India honestly cooperated with WHO in sharing data for its World Mental Health Atlas, 2017. But China and Pakistan have hardly shared any data of status of mental health sector to WHO.
@prashanthamine
Mumbai: As the world observes World Mental Health Day on Saturday, October 10, the World Health Organisation (WHO) in a recent rapid assessment report has expressed concerns over the impact of Covid-19 pandemic on mental health. The impact of Covid-19 on mental health has been more acutely and seriously felt in countries coming under WHO regions of – Africa, America’s, Western Pacific, European, and Eastern Mediterranean countries.

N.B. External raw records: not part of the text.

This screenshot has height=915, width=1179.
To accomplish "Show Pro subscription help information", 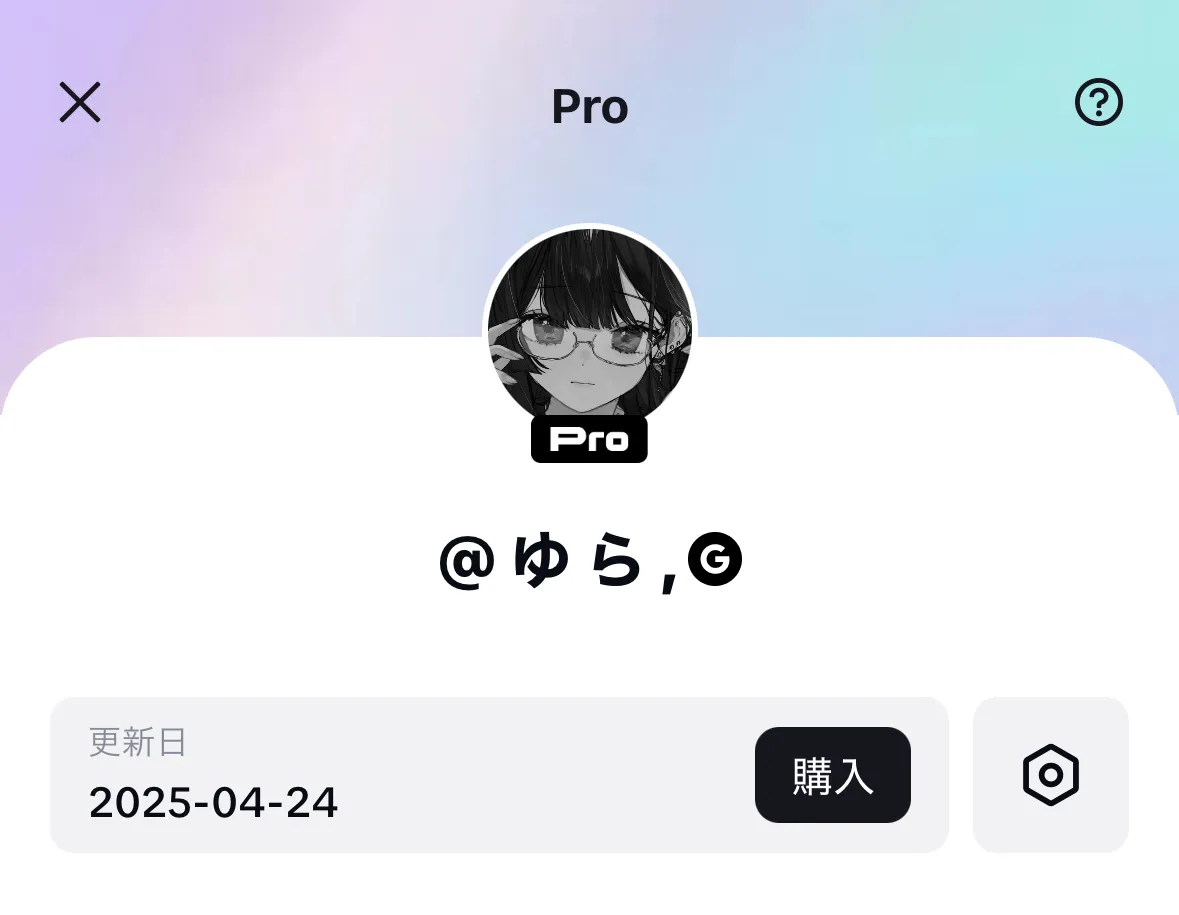I will (1099, 102).
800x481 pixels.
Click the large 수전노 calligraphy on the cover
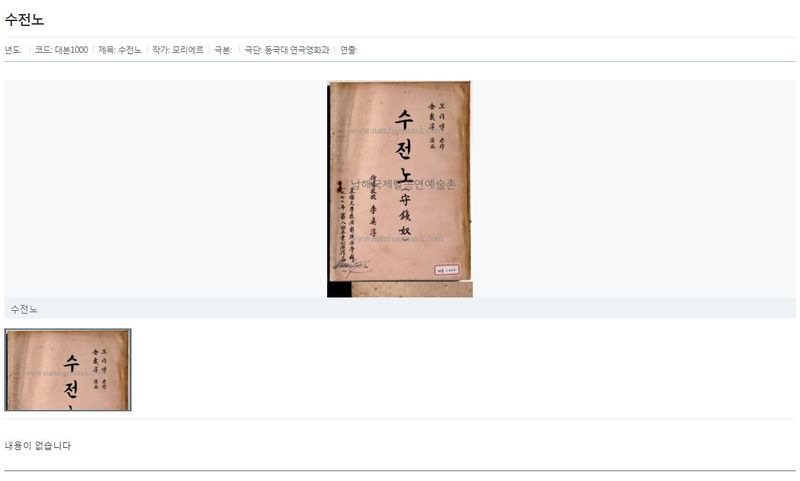point(404,148)
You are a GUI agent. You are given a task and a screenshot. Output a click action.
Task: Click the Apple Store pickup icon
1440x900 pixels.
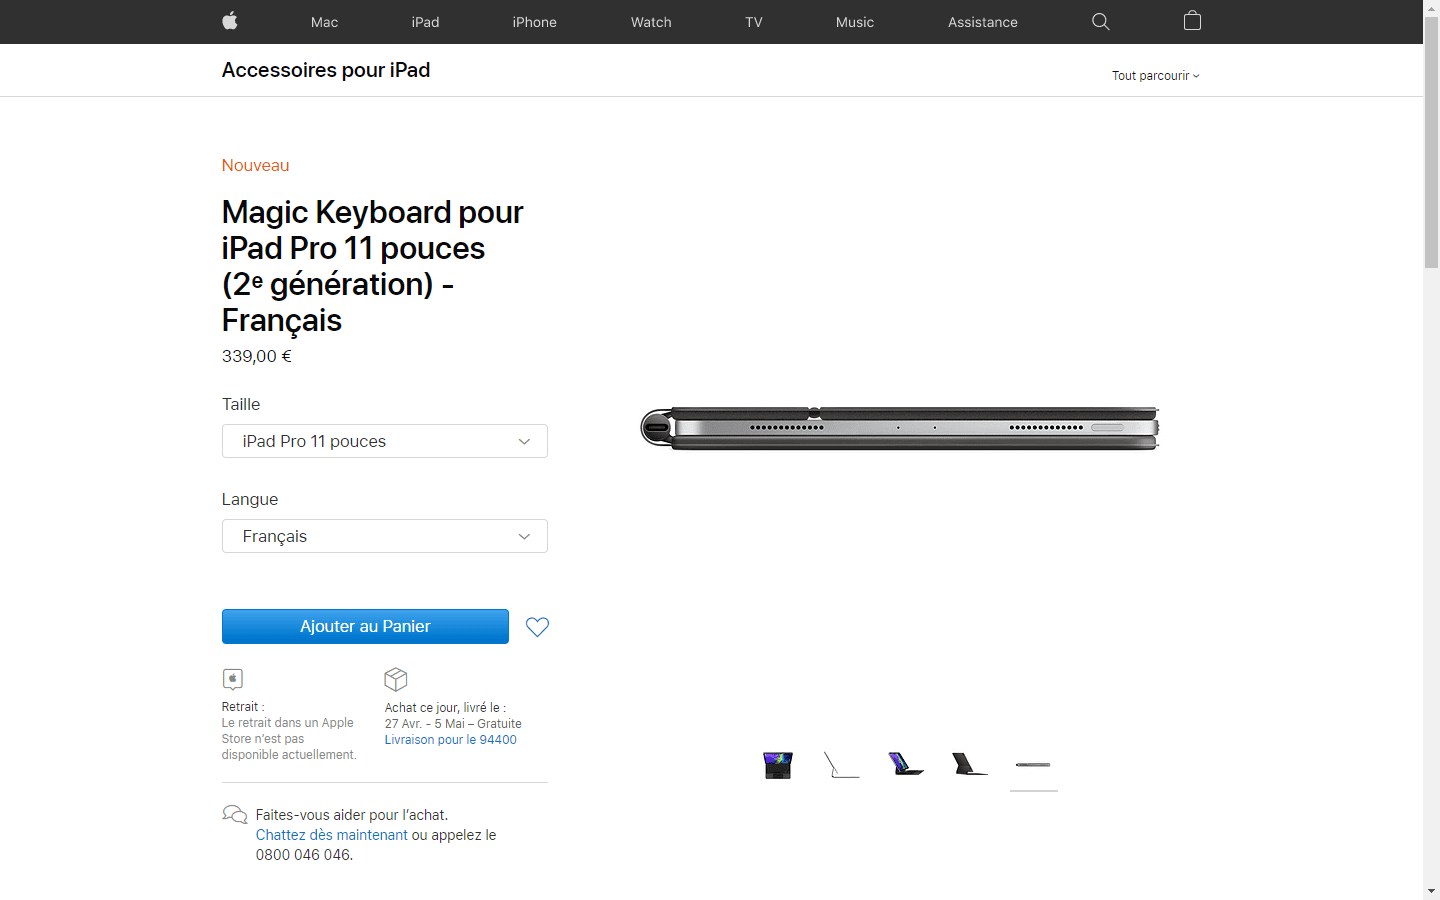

In a related WHO survey on World Mental Health Atlas, 2017 (WMHA) reveals that while India has honestly cooperated and shared its data on state of mental health in India, the same cannot be said to be true of China and Pakistan. Both the countries have shared hardly any data about state of mental health in their respective countries.
While it may not be surprising for Pakistan not sharing any data, China not sharing any data with WHO is what further raises eyebrows. Following the outbreak of the Covid-19 pandemic from its own soil, countries have held China responsible for withholding crucial information to the world body. The WHO too has been accused by USA and other countries of turning a blind-eye towards the actions of China, even as the Covid-19 pandemic raged in the country before spreading across the world.
On October 5, the WHO released its report “The impact of Covid-19 on mental, neurological and substance use services: results of a rapid assessment”. A total of 130 WHO member states (67 %) had participated in the survey. Nearly 116 countries (89%) stated that they had Mental Health and Psychological Support Services (MHPSS) as part of their national Covid-19 response plans. Nearly, 93 percent of the countries admitted to disruption in services for Mental, Neurological and Substance use (MNS) disorders due to Covid-19 pandemic.
Many countries which reported disruption in mental health services attributed them to – decrease in out-patient volume due to patients not presenting themselves, travel restrictions hindering access and cancellation of elective care.
Nearly 70 percent of the countries have responded by using Telemedicine / Teletherapy to replace in-person consultations (telephone or video conferencing). More recent is the emergence of Mobile Medical Apps (MMAs) like Practo, 1mg, NetMeds, BookMeds, Yodawy, SmartMedics and others have brought consulting doctors, pharmacies and patients face to face.
According to the WHO report Covid-19 itself is associated with neurological and mental complications, such as delirium, encephalopathy, agitation, stroke, insomnia, loss of sense of taste and smell, anxiety, depression and Guillain-Barre syndrome. People with dementia have higher susceptibility to Covid-19 and higher rates of deaths associated with the disease.
Many people are afraid of dying and infection and of losing their incomes and livelihoods. Many people may be facing increased levels of alcohol and drug use or engaging in addictive behaviors. There may be long term mental or neurological consequences following Covid-19 infection, adds the WHO report.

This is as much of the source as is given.